До войны, в журнале «Крокодил», прочел я, помнится, стихотворение московского милиционера:
Ох, как мы все мечтали о шинельке на вате, зима в Башкирии была суровая. Но у шинели только коротенькая подкладка хлопчатобумажная, чуть ниже лопаток. И вот наш профэссор догадался пришить подкладку к сукну изнутри, нащипал потихоньку ваты из тюфяка, из-под себя же самого, напихал ее под подкладку, утеплил спину и грудь. И старшина несет эту его шинель вдоль строя курсантов, в могучей вытянутой руке держит напоказ, чтоб каждый мог видеть, выщипывает из-под подкладки клоки ваты и брезгливо, как мышь за хвост, бросает эти клоки на снег: он же еще и артист неплохой. А профэссор в распоясанной гимнастерке с ремнем в руке стоит понуро меж двух шеренг, посинел весь на морозе, но ничуть нам его не жаль, гогочет строй.

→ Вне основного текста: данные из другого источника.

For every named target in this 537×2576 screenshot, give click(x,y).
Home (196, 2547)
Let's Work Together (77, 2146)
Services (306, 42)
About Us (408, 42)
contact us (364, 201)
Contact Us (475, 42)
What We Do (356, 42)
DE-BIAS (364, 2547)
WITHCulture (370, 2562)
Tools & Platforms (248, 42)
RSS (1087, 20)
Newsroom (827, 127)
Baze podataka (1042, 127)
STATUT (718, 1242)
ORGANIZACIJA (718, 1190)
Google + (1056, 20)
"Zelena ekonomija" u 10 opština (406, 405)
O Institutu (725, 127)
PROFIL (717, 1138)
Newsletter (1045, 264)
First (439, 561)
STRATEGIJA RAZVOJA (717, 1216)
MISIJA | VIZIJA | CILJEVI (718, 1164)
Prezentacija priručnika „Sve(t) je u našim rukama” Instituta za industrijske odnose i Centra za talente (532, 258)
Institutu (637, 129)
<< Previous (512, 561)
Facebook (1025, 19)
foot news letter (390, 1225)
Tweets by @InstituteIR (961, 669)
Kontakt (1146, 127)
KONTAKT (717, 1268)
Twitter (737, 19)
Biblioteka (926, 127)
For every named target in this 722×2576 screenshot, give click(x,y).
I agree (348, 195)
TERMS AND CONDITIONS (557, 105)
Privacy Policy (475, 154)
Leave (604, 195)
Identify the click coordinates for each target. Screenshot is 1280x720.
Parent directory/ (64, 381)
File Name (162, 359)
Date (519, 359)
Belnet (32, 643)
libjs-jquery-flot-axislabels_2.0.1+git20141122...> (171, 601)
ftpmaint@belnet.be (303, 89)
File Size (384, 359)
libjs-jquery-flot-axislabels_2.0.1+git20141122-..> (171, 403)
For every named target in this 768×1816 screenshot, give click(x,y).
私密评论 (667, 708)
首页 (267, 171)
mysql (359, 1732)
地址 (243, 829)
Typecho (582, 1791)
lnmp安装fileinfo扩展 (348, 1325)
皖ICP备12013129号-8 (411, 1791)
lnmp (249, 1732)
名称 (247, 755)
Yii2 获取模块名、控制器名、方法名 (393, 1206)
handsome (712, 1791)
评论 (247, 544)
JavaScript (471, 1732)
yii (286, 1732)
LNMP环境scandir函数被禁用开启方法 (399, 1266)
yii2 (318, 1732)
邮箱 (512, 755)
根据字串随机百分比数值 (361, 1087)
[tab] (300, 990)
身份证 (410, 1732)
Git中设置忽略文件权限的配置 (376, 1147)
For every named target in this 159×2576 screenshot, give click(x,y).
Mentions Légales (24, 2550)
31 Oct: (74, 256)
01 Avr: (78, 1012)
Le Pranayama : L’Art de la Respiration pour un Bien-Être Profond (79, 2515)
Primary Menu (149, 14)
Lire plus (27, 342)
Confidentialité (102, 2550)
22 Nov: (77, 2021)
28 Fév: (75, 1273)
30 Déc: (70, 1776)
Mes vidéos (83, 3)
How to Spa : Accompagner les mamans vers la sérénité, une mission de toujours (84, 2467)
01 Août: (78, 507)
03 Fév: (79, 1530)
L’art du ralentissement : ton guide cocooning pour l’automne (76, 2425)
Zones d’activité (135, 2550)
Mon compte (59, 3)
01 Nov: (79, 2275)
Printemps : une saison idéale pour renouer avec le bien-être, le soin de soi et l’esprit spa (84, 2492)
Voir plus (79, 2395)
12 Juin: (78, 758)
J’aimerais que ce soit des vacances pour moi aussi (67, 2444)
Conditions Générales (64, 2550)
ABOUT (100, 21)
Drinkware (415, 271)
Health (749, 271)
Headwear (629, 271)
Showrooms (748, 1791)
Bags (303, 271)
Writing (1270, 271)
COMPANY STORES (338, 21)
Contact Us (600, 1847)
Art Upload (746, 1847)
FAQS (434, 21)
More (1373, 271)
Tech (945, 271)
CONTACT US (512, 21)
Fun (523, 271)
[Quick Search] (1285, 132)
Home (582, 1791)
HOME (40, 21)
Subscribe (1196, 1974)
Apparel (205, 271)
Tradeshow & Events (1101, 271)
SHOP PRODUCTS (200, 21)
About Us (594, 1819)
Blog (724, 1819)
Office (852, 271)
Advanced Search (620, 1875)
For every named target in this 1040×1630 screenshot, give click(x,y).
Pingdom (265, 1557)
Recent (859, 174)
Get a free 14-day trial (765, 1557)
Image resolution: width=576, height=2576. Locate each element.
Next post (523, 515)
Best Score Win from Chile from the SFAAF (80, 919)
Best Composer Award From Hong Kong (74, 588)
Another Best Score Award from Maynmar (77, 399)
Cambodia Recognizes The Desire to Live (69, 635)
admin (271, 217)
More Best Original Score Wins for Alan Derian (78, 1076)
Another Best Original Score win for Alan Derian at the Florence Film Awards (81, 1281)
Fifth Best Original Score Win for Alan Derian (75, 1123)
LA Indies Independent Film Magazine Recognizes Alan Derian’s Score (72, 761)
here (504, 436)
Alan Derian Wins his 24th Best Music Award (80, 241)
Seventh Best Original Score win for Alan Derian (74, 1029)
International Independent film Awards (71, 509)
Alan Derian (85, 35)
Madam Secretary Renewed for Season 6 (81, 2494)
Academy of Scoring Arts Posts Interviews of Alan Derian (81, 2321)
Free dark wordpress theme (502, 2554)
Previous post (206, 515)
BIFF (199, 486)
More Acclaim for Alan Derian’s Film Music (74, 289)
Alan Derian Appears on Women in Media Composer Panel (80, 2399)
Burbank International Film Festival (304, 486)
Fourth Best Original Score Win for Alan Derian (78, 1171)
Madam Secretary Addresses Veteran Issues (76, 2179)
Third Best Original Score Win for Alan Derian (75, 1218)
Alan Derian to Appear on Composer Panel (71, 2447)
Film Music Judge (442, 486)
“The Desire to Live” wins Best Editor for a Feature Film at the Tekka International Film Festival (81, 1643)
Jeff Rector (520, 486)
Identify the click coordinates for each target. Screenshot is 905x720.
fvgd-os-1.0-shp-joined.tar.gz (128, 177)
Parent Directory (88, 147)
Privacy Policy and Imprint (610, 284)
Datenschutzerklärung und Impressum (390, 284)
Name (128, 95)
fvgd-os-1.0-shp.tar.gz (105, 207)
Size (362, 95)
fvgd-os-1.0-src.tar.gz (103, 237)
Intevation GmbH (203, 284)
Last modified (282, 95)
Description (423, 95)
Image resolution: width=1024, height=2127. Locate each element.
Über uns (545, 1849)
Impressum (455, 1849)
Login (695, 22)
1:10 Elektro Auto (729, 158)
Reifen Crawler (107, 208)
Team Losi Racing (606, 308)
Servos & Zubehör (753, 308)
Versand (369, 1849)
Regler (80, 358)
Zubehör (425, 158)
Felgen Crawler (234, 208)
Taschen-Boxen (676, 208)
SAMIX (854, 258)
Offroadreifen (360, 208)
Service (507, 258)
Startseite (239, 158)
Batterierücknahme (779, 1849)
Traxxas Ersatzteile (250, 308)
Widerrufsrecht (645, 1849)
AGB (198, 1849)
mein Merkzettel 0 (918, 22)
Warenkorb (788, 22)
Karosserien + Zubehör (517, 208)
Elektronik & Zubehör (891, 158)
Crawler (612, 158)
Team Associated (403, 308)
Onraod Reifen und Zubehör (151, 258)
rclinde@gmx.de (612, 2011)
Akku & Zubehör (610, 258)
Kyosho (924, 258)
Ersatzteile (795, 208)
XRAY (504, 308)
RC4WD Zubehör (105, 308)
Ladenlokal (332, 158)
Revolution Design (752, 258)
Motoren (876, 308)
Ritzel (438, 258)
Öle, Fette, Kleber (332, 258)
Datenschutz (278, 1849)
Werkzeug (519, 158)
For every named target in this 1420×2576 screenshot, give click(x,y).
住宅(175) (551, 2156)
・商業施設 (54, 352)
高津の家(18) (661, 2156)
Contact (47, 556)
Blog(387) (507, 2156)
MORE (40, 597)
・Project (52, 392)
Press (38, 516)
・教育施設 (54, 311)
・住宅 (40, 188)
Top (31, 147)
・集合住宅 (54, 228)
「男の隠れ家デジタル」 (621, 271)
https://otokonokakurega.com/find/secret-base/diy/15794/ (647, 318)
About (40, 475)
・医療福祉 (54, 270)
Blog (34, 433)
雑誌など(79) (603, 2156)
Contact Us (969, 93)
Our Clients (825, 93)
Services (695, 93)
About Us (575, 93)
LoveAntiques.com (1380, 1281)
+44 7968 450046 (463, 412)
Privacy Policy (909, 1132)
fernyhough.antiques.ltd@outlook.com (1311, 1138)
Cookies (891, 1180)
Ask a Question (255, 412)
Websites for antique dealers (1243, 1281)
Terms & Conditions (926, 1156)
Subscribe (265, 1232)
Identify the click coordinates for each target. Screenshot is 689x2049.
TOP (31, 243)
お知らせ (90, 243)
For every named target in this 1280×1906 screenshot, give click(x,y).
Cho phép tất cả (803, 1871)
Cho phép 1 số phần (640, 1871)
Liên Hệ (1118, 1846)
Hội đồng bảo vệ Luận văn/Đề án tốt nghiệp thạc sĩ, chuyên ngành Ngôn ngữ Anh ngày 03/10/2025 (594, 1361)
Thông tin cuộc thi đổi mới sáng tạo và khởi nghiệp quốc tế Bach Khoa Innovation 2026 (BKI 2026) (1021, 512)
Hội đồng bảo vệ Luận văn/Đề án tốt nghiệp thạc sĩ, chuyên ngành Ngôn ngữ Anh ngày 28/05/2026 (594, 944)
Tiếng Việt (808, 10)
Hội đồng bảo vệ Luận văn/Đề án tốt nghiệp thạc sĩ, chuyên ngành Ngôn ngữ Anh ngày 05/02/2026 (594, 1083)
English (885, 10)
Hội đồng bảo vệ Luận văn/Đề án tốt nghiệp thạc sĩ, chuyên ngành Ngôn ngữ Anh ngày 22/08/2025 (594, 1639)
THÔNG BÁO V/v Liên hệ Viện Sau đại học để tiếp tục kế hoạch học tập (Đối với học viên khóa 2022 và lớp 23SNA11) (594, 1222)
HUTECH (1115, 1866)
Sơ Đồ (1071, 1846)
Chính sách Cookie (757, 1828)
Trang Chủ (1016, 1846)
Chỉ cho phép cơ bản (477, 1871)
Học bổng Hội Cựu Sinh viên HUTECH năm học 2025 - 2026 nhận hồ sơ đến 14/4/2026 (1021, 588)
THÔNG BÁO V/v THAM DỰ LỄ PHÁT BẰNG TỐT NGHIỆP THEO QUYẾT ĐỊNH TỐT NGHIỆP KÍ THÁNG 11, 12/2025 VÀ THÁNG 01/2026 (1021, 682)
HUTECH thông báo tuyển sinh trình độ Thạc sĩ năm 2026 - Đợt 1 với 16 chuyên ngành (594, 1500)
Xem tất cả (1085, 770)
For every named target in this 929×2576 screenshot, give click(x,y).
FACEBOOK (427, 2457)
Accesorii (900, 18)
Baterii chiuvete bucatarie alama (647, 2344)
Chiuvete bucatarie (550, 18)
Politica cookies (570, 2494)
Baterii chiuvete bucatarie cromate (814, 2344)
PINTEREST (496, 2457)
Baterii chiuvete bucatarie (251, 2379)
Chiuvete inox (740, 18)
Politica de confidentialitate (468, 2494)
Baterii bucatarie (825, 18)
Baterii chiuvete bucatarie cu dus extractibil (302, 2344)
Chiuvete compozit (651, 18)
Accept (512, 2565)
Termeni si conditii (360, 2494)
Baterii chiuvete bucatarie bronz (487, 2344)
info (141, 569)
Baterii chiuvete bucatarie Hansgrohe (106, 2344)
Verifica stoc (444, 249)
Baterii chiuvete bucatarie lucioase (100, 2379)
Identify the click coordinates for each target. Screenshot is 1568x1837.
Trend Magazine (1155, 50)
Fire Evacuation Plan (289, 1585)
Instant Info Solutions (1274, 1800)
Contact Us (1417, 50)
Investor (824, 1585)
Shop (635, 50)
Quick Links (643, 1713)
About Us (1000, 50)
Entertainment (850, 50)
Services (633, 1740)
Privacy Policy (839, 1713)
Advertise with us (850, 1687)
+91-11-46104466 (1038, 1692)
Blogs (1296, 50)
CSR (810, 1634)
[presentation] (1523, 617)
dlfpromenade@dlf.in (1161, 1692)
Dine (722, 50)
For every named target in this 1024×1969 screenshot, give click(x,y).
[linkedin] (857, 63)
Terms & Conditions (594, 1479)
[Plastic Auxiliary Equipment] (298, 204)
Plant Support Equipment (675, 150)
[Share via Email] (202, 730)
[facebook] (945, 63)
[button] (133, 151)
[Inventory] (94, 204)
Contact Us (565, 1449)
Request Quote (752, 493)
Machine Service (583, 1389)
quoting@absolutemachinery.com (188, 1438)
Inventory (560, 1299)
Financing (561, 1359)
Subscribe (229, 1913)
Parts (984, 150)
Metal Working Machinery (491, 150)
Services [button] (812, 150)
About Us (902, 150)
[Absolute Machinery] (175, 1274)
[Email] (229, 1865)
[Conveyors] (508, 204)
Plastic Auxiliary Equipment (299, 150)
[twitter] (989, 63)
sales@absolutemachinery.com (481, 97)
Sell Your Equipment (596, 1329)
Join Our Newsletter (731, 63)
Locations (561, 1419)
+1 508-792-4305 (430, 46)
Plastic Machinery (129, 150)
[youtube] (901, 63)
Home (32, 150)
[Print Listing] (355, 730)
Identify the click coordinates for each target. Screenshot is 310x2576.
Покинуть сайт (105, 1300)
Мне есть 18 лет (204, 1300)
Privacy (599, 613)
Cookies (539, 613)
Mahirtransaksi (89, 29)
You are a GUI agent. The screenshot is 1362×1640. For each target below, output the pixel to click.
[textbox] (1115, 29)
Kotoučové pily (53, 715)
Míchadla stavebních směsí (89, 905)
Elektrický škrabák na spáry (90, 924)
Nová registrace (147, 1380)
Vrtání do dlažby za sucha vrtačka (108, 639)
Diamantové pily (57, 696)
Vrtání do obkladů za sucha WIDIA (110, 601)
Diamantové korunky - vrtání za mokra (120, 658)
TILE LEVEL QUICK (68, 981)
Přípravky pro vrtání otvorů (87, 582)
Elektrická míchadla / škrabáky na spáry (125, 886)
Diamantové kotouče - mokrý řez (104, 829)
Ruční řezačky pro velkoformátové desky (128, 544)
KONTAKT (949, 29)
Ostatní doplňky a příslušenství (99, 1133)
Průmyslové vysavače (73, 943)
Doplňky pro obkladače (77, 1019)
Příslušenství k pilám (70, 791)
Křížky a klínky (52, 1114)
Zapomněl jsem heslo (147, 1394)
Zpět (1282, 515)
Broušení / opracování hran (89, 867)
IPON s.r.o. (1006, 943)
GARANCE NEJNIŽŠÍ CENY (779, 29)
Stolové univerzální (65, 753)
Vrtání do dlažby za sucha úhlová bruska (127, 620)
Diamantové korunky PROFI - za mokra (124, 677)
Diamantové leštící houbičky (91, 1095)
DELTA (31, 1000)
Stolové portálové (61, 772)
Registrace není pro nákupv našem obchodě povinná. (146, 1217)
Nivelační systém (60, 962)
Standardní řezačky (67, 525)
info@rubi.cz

Да, в армии воспитывают сурово. А еще и зимы у нас долгие, это тоже надо учесть. Намерзшиеся за день в поле, голодные идем вечером строем в столовую, и об одном мечта: горячего нутро просит. Сначала от горячего дрожь прохватит, а потом тепло пойдет изнутри, пойдет разливаться по телу. И уж тогда бы — в сон, слаще сна ничего нет. «Запевай!» Какая уж тут песня! «Зззапевай!» Но и мы уперлись: знаем, долго старшина держать нас не может, распорядок жесткий. «Нна месте! Запевай!» Топчем снег на месте — в ногу, в ногу, в ногу! — но не поем. А уже слышно, другая батарея нагоняет. «Бего-ом марш!» Врываемся к столам. Хлеб, каша пролетают, как будто их и не было. Тут, в столовой, тоже холодина, пар изо рта. Ничего, что не доели, доспим. Теперь бы чаю горячего. Но кружки из желтой глины — толстостенные, в них хоть кипяток лей, пьешь едва тепленькое. И опять бодрим себя мыслью: теперь только вечерняя поверка осталась и — отбой! Но старшина не забыл, старшины ничего не забывают. Построил, двинулись. «Запевай!» Можно бы теперь, как-никак согрелись все-таки, но характер на характер пошел. «Ложись!» Три раза в тот вечер клал он нас в снег: «Запевай!» — «Ложись!» — «Запевай!» — «Ложись!» И понял старшина, не глуп был от роду, ничего у него с нами так не получится: фронтовики. Приказ мы выполняем, приказ есть приказ, но вольничать не дадим. И виду не показывая, подобрел.
Из нынешнего далека жаль мне иногда нашего профэссора: не только не смог он постоять за себя, но, видимо, сломался в душе. А может, таким и был. Как-то вечером в столовой погас свет. Только успели за столы зайти, увидели — это первое, что глаза видят, — хлеб, а на тарелке лещи вяленые вместо каши. Сейчас назначим, кто будет делить, за ним во сто глаз смотреть, чтоб поровну. Вот тут-то свет и погас. И кто-то заметил, как одного леща профэссор опустил себе за голенище. В темноте все происходило молча. Его били лещами по лицу, по рукам, которыми он заслонялся, по лицу. Когда свет зажегся, он с кровью выдергивал из щек, изо лба остья от плавников. Тоже — молча. И не было жаль его в тот момент. Гадко — да, но не жаль. Не может, не должен человек так опускаться.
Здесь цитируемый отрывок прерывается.